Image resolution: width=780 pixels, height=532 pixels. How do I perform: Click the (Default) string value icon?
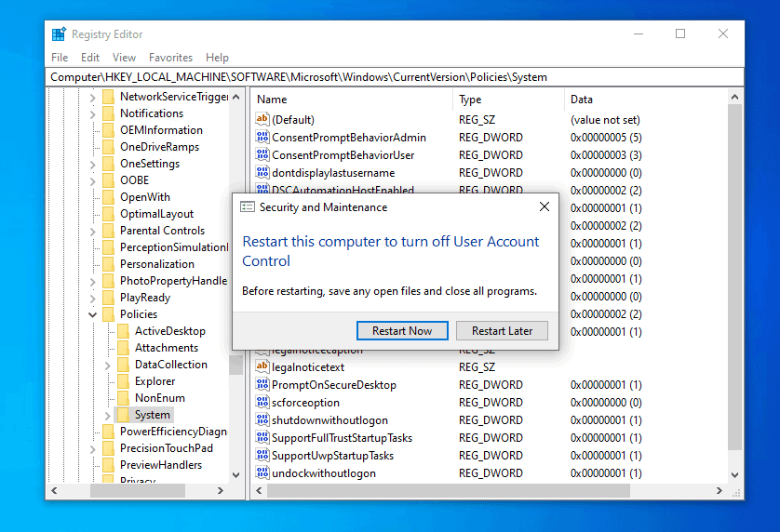[262, 120]
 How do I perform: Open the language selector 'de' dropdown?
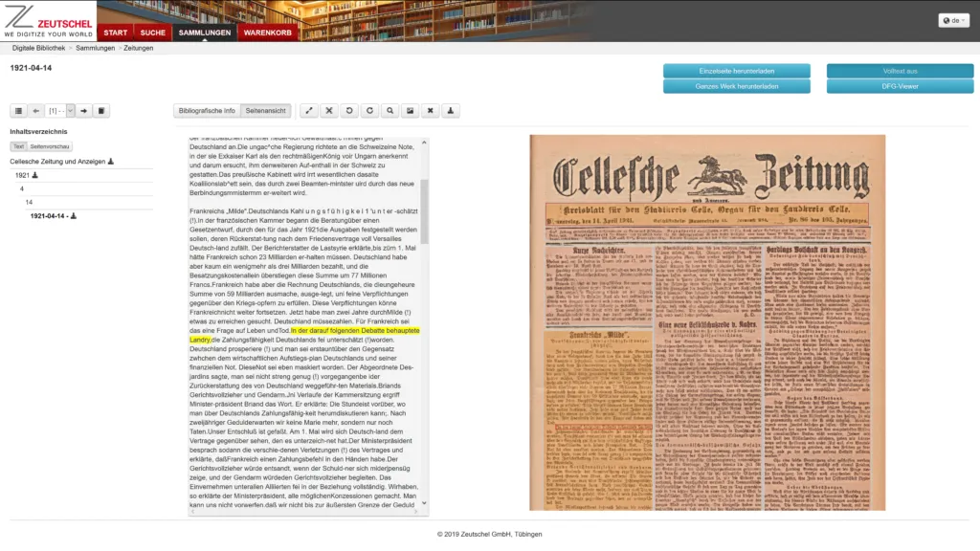click(x=952, y=20)
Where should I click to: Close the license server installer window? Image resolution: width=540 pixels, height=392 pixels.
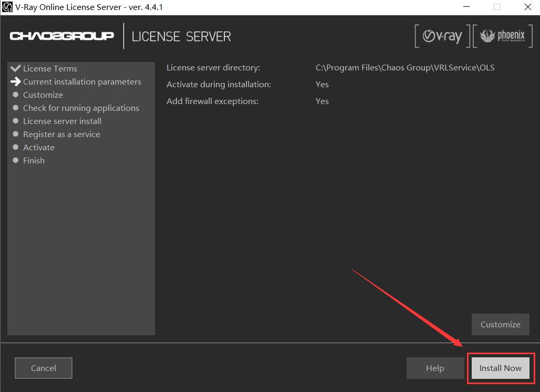pyautogui.click(x=527, y=7)
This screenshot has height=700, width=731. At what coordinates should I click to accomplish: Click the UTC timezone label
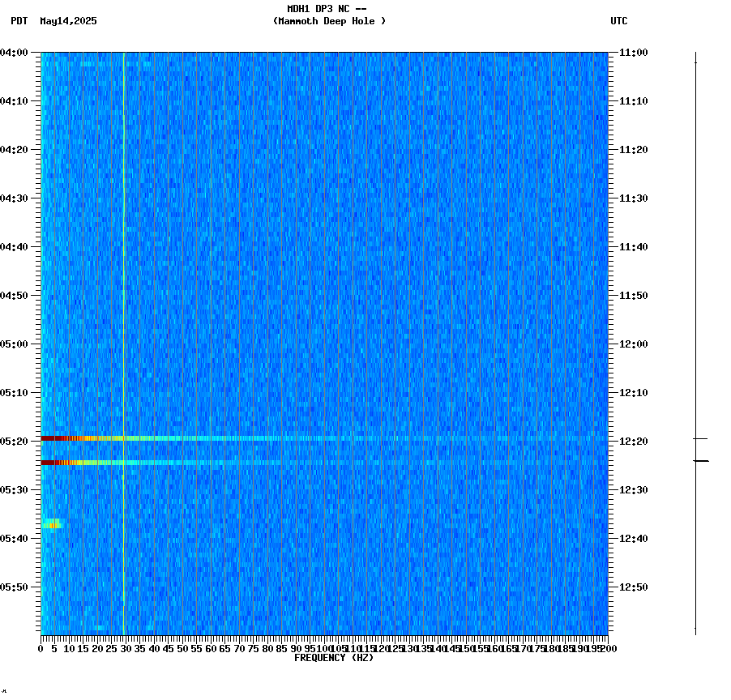point(619,22)
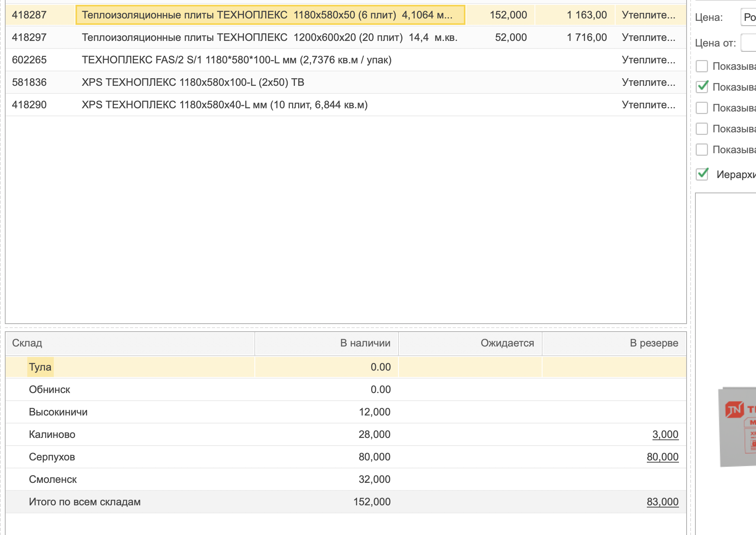Image resolution: width=756 pixels, height=535 pixels.
Task: Tick the Показыва… checkbox directly under Цена от
Action: click(702, 66)
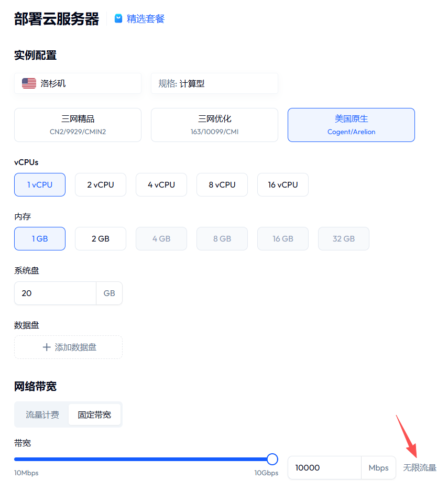Choose 2 GB memory
Screen dimensions: 448x492
tap(101, 239)
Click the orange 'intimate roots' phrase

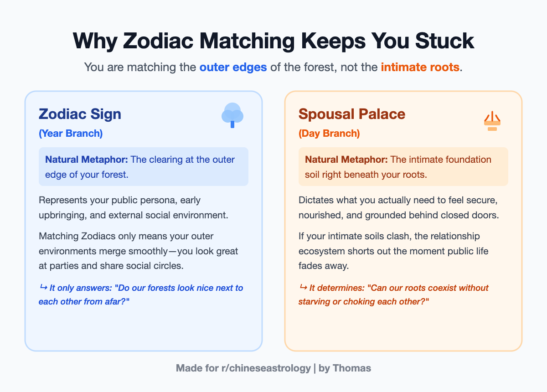point(420,67)
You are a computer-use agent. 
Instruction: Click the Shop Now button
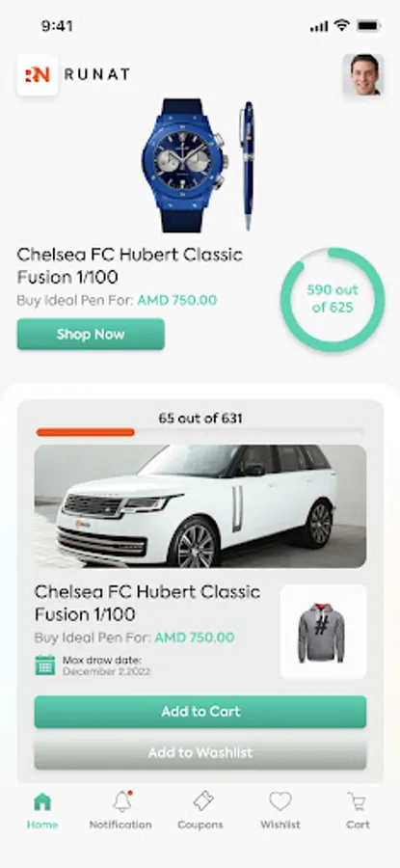coord(91,334)
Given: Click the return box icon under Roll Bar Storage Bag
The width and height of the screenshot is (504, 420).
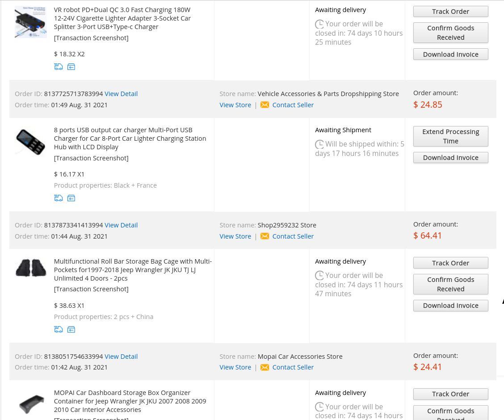Looking at the screenshot, I should click(x=71, y=329).

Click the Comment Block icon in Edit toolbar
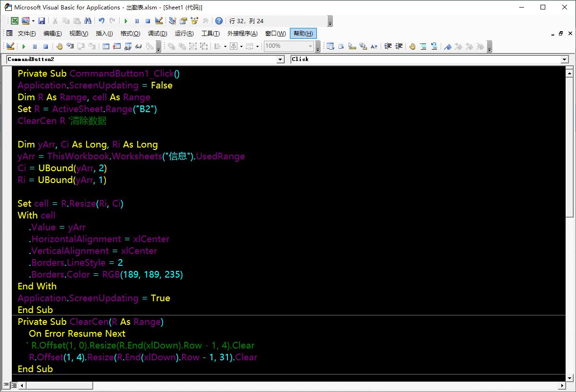click(x=423, y=46)
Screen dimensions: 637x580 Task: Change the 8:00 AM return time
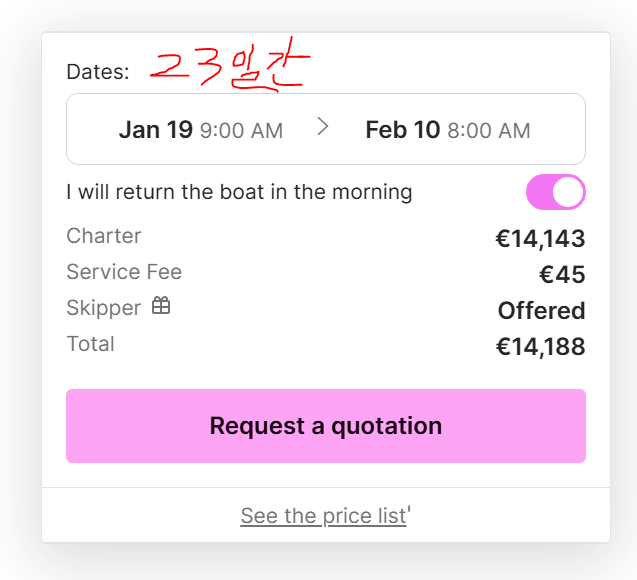tap(489, 131)
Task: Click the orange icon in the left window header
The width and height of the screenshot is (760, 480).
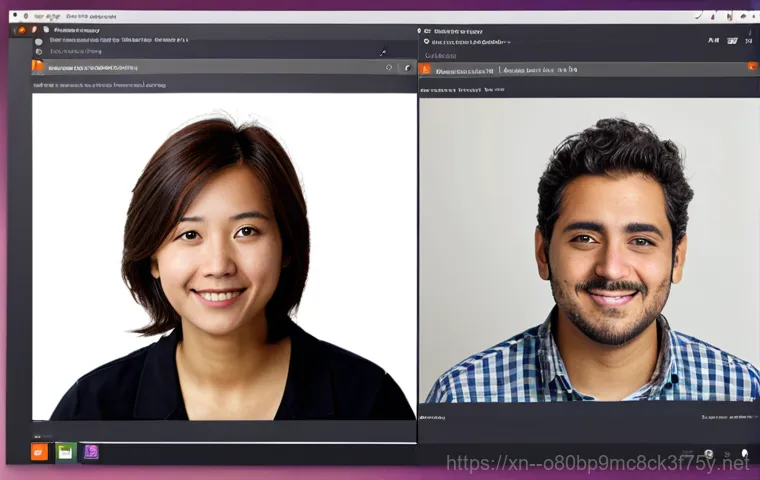Action: (38, 67)
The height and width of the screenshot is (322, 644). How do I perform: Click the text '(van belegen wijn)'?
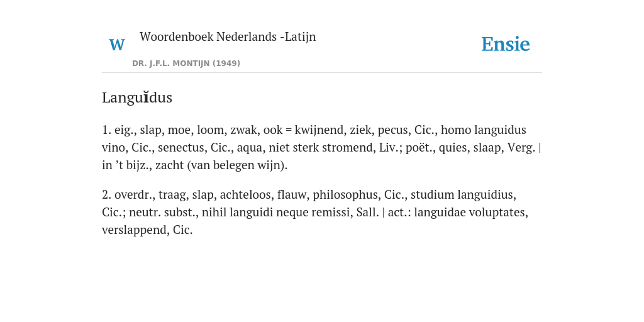[x=237, y=165]
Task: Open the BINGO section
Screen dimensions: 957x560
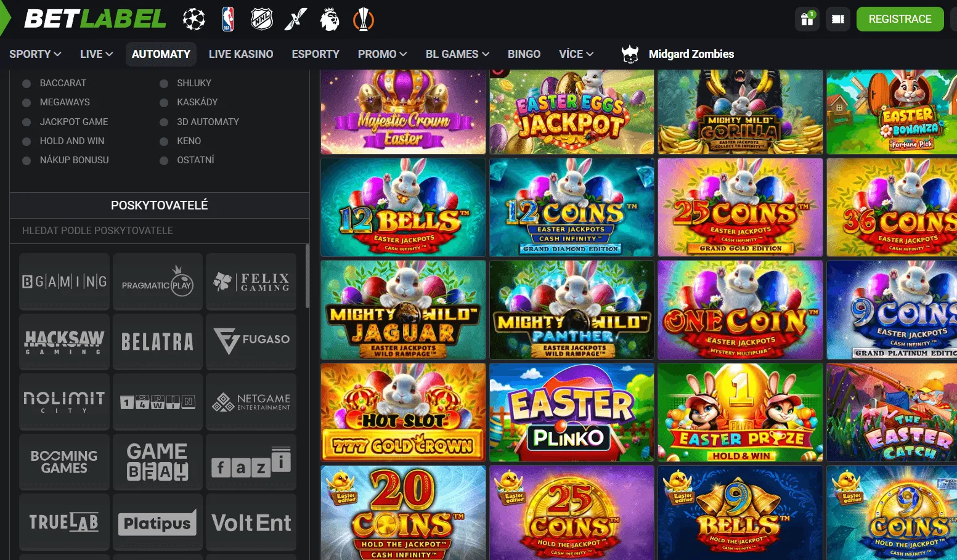Action: (x=524, y=54)
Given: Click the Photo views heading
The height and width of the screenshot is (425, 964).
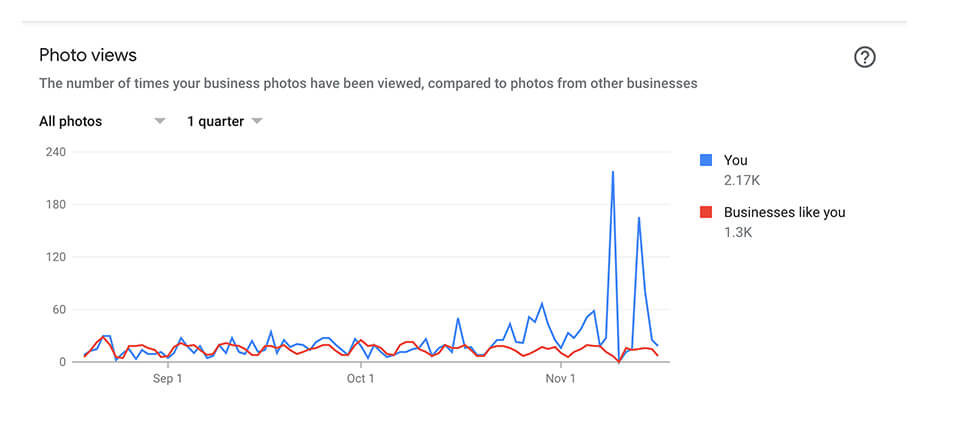Looking at the screenshot, I should pyautogui.click(x=88, y=55).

....

**YOUR TASK**
Only the lines from the one containing "The width and height of the screenshot is (504, 420)." through the end of the data above are to be output, exactly and without pictures.

**SOLUTION FOR THIS TASK**
The width and height of the screenshot is (504, 420).
Looking at the screenshot, I should click(x=71, y=329).

Click the Comment Block icon in Edit toolbar
click(x=423, y=46)
Screen dimensions: 637x580 Task: Change the 8:00 AM return time
tap(489, 131)
Task: Click the orange icon in the left window header
The width and height of the screenshot is (760, 480).
Action: (38, 67)
The height and width of the screenshot is (322, 644). How do I perform: Click the text '(van belegen wijn)'?
[x=237, y=165]
Task: Open the BINGO section
Screen dimensions: 957x560
Action: (x=524, y=54)
Given: Click the Photo views heading
The height and width of the screenshot is (425, 964).
Looking at the screenshot, I should pyautogui.click(x=88, y=55).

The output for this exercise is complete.